AVAILABLE DATA below:

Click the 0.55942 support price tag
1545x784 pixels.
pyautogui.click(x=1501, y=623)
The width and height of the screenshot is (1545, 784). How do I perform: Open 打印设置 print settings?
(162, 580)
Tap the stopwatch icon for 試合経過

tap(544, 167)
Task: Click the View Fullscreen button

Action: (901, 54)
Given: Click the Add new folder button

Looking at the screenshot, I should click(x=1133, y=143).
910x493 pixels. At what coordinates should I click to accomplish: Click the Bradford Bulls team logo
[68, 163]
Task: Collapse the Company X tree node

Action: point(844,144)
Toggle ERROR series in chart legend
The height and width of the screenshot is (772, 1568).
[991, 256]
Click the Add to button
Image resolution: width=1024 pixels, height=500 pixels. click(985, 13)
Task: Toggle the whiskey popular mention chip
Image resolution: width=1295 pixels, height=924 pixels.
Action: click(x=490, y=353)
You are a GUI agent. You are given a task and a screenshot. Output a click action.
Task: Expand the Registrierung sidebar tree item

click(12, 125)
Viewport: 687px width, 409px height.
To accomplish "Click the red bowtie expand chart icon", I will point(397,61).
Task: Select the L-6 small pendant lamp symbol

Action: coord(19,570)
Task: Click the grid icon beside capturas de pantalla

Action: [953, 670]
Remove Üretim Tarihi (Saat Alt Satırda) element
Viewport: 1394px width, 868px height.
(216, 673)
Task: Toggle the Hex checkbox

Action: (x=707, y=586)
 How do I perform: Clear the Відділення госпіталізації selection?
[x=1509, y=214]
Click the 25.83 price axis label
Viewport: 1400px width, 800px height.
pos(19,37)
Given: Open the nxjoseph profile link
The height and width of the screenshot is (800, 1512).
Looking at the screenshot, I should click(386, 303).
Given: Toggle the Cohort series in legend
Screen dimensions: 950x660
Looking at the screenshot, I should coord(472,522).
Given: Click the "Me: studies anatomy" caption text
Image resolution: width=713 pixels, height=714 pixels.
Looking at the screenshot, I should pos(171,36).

End of AVAILABLE DATA.

• [WORK TASK] Show the lines of the material that contain the word "legend".

• [ANSWER TO THE EXERCISE]
Toggle ERROR series in chart legend
Given: Toggle the Cohort series in legend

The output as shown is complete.